この曲の作詞作曲は、モータウンが誇るヒット・メーカー、ホーランド・ドジャー・ホーランド。エディー・ホーランド、ラモント・ドジャー、ブライアン・ホーランドのトリオである。だが、この曲に関しては、ラモント・ドジャーの痛い体験が下敷きになっている。
ソングライター・チームとして多忙な毎日を過ごしていたドジャーだが、お遊びの方も忘れてはいなかった。
その日、スタジオでの仕事が終わると、彼は「お相手」を「ノーテル・モーテル(No-Tell Motel)に連れ込んだ。ノーテル・モーテルとは、第3者と会って、会話する危険のないモーテル、いわゆるラブ・ホテルのことである。ドジャーにはステディなガールフレンドがいたが、お相手は当然、彼女以外の女性だった。

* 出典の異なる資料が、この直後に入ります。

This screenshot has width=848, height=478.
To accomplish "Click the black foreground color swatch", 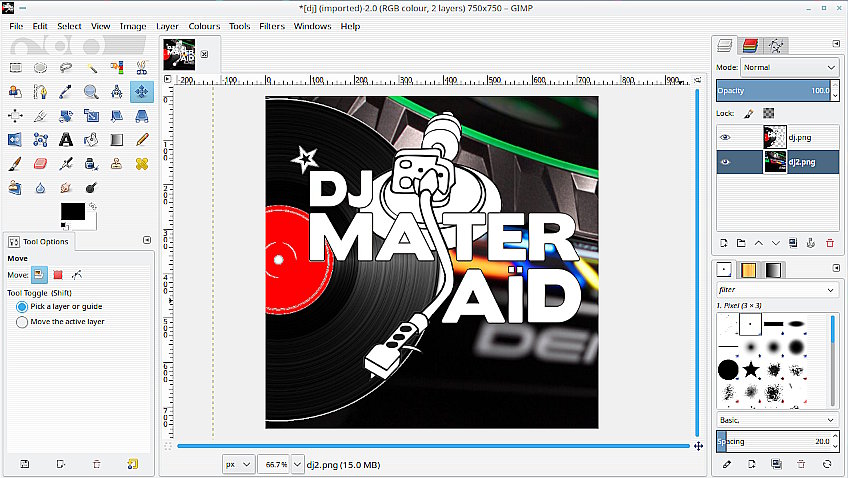I will pos(72,212).
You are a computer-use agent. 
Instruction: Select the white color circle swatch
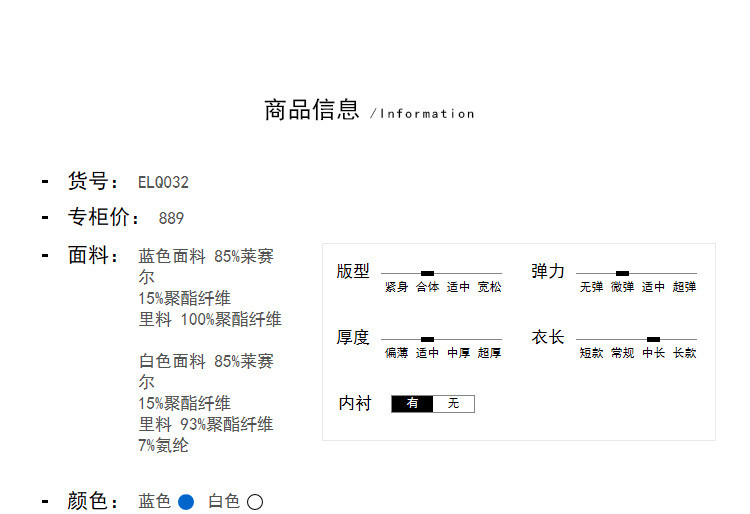click(x=255, y=502)
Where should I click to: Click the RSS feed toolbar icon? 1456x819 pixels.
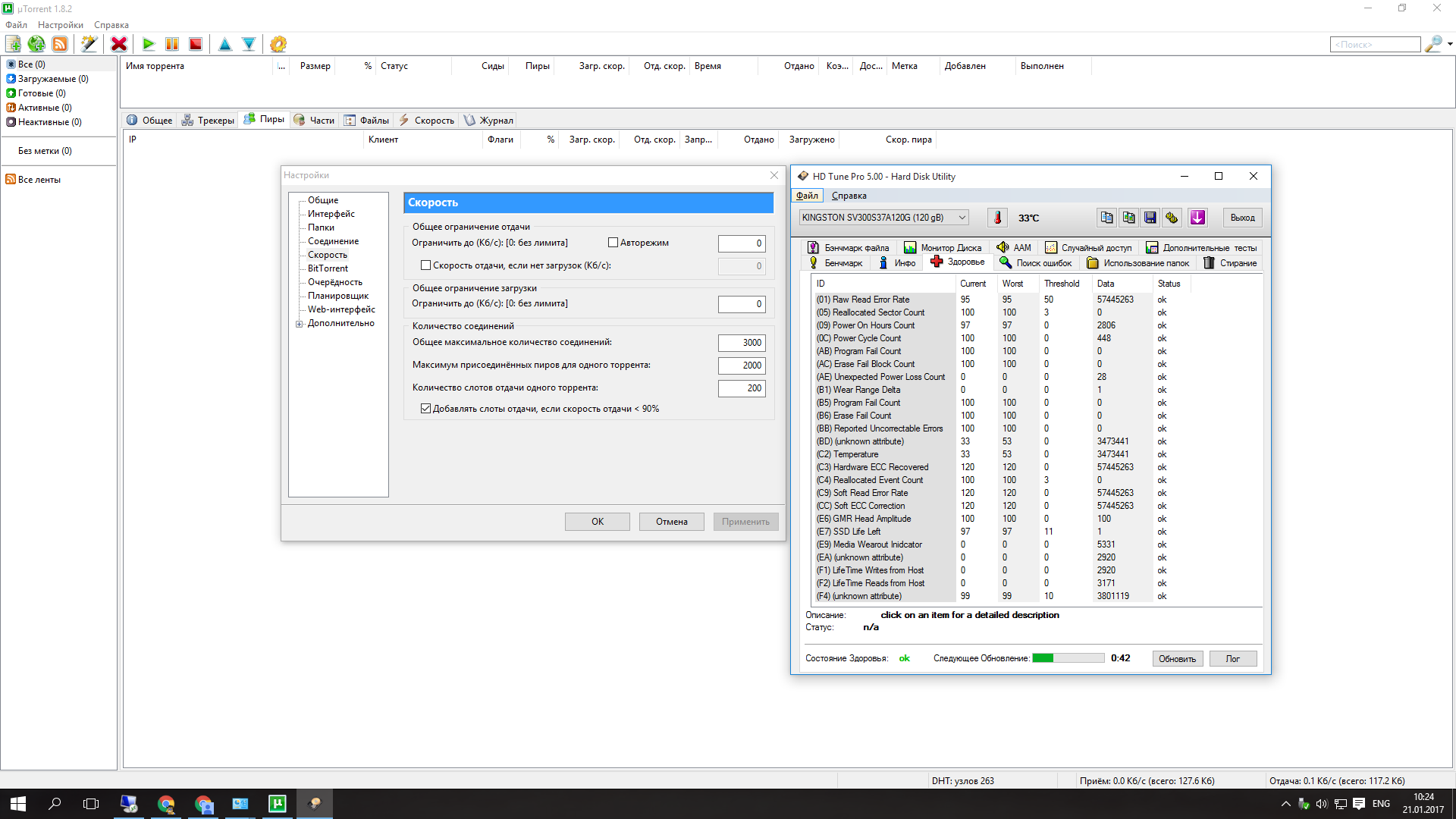point(60,44)
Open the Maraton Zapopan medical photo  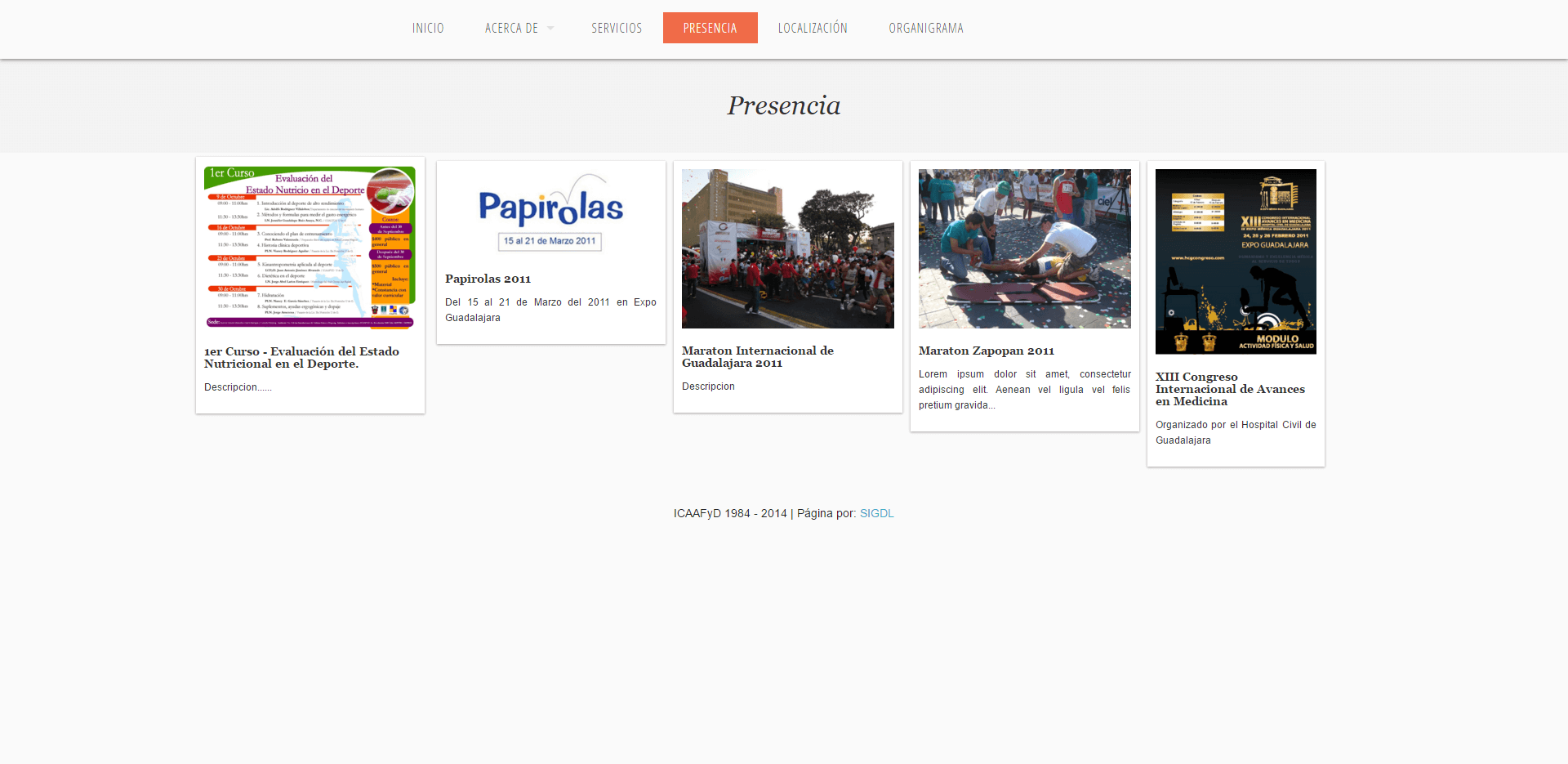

モーテルに入り、ドジャーはお相手にシャワーを浴びさせる。
その時だった。
モーテルのドアを激しくノックする音がした。
「開けて!開けなさい!」
彼女は、そう叫びながら、ドアをノックし続けた。
ドジャーは、急いでお相手をバスルームの窓から脱出させ、落ち着いたふりを装いながら、ドアを開けた。
「ラモント、あなた、私を騙してたのね」
彼女は言った。
「誤解だよ」と、ドジャーは弁明した。スタジオ作業で疲れたから、ちょっと休もうと思っただけだ、と彼は説明したが、もちろん、彼女がそんな彼の言葉を信用するわけがなかった。
「もう、いい。別れましょ」と、彼女は言った。
「ちょっと待ってくれ(ストップ)」と、ドジャーは言った。そして次の言葉が口をついた。
「愛の名のもとに(イン・ザ・ネイム・オブ・ラブ)」
だが、彼女はそのまま彼の前から去っていった。
翌日、スタジオでブライアン・ホーランドがピアノでスローなメロディを弾いていた時のことである。
「もう少し、テンポを上げてくれないか」と、ドジャーは言った。そしてテンポの上がったピアノのメロディに合わせて、前の日、彼の口から出たフレーズを乗せてみたのである。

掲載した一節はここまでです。